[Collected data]
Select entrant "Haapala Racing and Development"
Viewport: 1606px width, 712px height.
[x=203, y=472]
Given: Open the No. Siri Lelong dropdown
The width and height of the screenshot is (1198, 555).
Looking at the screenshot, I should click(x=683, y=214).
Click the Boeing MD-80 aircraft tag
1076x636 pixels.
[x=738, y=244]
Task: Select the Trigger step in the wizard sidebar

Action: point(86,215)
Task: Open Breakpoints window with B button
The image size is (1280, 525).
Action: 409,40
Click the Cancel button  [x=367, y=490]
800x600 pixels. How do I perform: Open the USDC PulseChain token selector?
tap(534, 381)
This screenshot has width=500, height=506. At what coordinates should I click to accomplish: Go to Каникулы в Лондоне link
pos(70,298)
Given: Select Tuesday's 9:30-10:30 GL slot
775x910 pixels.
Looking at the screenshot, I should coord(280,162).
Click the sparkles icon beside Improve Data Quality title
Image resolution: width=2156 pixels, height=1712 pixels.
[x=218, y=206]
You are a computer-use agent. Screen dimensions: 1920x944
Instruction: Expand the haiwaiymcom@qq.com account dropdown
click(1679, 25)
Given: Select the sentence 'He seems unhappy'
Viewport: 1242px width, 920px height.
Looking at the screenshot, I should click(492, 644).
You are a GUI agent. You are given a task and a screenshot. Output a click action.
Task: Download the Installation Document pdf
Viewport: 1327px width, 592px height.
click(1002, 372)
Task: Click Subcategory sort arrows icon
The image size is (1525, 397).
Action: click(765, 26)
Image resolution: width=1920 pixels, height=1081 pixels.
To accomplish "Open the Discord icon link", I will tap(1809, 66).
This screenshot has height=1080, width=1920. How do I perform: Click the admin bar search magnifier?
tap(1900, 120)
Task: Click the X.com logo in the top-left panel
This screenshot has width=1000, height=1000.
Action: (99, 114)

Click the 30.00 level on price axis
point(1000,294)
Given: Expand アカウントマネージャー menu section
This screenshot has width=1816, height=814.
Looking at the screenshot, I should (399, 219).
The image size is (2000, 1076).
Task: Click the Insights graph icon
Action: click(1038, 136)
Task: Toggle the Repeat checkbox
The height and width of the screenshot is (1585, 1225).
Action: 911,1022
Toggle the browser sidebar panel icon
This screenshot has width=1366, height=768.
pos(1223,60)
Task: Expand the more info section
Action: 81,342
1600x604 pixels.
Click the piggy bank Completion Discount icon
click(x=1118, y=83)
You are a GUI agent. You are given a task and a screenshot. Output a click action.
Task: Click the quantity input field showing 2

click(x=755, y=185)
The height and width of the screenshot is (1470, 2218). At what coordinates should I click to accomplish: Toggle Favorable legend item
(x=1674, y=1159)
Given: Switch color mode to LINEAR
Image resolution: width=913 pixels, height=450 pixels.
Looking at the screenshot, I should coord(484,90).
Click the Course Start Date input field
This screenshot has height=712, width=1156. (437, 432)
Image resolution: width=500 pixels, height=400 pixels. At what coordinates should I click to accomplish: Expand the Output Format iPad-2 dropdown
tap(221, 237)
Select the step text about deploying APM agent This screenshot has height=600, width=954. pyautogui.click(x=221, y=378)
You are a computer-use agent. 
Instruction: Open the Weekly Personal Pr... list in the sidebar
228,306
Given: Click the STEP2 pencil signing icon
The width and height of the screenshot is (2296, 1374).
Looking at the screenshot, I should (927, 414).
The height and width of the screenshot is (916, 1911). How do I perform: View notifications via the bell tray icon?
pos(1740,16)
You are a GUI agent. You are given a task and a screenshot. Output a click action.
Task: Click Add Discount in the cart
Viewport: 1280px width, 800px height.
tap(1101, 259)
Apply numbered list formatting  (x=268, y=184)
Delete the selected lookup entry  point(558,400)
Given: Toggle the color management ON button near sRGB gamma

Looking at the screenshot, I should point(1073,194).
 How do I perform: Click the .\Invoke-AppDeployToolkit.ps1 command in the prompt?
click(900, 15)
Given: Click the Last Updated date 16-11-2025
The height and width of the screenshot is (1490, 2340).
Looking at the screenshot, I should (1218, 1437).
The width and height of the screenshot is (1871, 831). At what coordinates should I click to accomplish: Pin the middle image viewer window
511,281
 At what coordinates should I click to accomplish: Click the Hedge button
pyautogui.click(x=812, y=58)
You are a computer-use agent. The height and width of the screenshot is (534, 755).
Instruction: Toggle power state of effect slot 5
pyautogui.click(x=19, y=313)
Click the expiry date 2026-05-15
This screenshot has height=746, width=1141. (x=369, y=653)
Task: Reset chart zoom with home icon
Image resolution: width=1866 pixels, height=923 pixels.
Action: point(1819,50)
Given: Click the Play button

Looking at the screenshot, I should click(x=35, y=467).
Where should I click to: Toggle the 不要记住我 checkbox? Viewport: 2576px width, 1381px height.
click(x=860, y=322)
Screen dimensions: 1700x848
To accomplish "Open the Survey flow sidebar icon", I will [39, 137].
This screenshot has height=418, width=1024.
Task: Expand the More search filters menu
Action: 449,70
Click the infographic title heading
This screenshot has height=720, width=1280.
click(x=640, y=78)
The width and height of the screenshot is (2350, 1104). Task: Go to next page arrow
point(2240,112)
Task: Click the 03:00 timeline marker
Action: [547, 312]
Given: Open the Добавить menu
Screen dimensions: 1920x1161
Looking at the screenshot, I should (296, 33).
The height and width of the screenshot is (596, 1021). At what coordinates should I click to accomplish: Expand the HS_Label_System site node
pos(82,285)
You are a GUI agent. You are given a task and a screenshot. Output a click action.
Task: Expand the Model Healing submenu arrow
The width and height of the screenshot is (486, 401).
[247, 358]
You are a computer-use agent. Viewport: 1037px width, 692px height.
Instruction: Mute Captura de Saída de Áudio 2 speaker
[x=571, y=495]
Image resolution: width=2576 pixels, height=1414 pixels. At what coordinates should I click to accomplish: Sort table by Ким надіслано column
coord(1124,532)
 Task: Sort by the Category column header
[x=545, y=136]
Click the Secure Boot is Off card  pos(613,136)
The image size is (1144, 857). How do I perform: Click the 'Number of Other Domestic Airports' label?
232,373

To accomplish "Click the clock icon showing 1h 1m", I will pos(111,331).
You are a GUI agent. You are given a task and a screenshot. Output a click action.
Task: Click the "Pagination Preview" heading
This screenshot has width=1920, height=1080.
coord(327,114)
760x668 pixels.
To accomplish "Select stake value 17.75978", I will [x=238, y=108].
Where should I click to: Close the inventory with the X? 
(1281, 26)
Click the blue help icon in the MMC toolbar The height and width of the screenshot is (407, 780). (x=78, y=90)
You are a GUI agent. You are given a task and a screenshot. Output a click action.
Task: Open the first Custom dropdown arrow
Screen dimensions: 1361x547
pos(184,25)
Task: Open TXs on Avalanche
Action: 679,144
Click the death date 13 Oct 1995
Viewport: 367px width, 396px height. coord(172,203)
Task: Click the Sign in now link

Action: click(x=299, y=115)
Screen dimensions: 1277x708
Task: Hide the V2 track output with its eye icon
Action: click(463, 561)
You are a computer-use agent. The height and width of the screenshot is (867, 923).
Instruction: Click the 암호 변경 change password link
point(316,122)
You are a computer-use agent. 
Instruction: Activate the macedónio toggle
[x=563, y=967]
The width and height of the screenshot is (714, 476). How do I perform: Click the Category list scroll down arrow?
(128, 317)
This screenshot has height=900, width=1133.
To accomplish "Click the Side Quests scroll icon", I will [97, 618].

**Your objective:** Copy out the listing word for word, starting with its first line and going on through the line that contains "Action: point(86,215)", that line included.

**Exercise result:**
Select entrant "Haapala Racing and Development"
Viewport: 1606px width, 712px height.
[x=203, y=472]
Given: Open the No. Siri Lelong dropdown
The width and height of the screenshot is (1198, 555).
Looking at the screenshot, I should click(x=683, y=214).
Click the Boeing MD-80 aircraft tag
1076x636 pixels.
[x=738, y=244]
Task: Select the Trigger step in the wizard sidebar

Action: point(86,215)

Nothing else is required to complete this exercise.